— OBJECTIVE —
Render everything in the listing from the line containing "Point to the 総格 label atop the radar chart" down through the line containing "Screen dimensions: 360x460 pyautogui.click(x=338, y=191)" as a Markdown table with columns Row and Line. Number each line in order and leave out blank lines.

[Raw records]

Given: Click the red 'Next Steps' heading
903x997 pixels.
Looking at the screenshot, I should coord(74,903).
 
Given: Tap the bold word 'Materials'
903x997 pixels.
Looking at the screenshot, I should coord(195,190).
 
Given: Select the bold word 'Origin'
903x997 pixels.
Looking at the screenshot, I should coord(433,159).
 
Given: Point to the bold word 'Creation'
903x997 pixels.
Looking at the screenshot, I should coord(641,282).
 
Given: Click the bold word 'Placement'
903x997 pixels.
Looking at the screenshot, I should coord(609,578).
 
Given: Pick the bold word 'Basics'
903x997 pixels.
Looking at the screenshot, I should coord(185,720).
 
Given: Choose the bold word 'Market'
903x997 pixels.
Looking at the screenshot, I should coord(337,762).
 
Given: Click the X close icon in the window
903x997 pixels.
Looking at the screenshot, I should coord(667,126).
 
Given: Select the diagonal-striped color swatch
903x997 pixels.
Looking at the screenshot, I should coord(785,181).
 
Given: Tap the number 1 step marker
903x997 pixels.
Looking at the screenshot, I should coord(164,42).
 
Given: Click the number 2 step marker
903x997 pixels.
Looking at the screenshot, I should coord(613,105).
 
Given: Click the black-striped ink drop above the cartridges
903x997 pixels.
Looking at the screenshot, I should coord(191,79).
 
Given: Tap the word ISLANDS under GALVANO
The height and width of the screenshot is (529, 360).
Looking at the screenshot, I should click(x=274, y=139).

...

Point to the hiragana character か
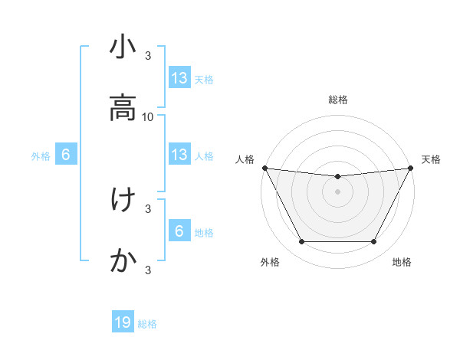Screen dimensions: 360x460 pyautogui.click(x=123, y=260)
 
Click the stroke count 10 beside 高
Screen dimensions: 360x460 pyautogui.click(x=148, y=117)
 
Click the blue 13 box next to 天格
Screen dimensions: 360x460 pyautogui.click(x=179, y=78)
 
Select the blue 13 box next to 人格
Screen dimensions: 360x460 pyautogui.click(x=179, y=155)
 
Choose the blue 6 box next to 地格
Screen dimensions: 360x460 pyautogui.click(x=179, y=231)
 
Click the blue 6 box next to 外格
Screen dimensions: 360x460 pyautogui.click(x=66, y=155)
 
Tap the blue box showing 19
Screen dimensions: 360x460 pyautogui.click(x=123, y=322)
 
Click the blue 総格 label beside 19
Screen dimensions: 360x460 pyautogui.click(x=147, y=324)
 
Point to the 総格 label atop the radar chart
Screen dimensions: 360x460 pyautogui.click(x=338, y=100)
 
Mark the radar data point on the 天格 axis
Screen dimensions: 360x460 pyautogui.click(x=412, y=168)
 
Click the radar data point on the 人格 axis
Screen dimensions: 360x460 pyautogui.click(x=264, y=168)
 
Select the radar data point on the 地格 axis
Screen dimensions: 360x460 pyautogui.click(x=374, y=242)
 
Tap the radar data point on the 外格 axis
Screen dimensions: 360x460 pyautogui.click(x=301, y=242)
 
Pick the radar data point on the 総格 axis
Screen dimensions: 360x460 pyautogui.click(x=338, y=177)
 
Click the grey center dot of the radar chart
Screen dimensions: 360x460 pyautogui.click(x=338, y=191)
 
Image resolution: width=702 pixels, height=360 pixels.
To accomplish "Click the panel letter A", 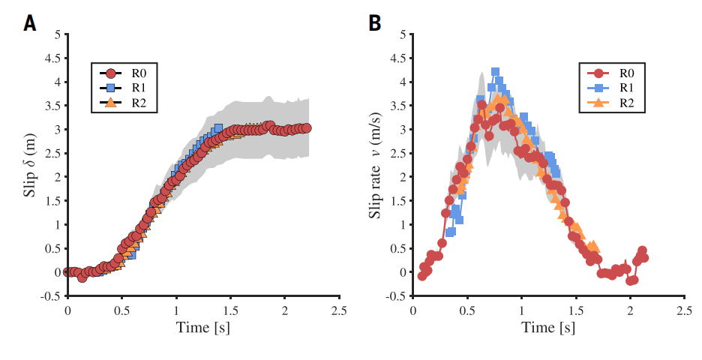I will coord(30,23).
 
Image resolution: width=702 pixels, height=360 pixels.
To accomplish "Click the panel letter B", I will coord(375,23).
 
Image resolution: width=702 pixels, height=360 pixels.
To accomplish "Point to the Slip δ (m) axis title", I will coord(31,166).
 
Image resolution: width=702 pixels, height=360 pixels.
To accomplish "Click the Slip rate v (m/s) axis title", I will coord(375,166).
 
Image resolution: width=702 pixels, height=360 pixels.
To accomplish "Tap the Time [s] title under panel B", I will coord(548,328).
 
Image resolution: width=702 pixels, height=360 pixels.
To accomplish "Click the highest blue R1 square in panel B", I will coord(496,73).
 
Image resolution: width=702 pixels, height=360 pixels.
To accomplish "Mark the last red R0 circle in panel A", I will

— RESULT BELOW —
| Row | Line |
|---|---|
| 1 | Point to the 総格 label atop the radar chart |
| 2 | Screen dimensions: 360x460 pyautogui.click(x=338, y=100) |
| 3 | Mark the radar data point on the 天格 axis |
| 4 | Screen dimensions: 360x460 pyautogui.click(x=412, y=168) |
| 5 | Click the radar data point on the 人格 axis |
| 6 | Screen dimensions: 360x460 pyautogui.click(x=264, y=168) |
| 7 | Select the radar data point on the 地格 axis |
| 8 | Screen dimensions: 360x460 pyautogui.click(x=374, y=242) |
| 9 | Tap the radar data point on the 外格 axis |
| 10 | Screen dimensions: 360x460 pyautogui.click(x=301, y=242) |
| 11 | Pick the radar data point on the 総格 axis |
| 12 | Screen dimensions: 360x460 pyautogui.click(x=338, y=177) |
| 13 | Click the grey center dot of the radar chart |
| 14 | Screen dimensions: 360x460 pyautogui.click(x=338, y=191) |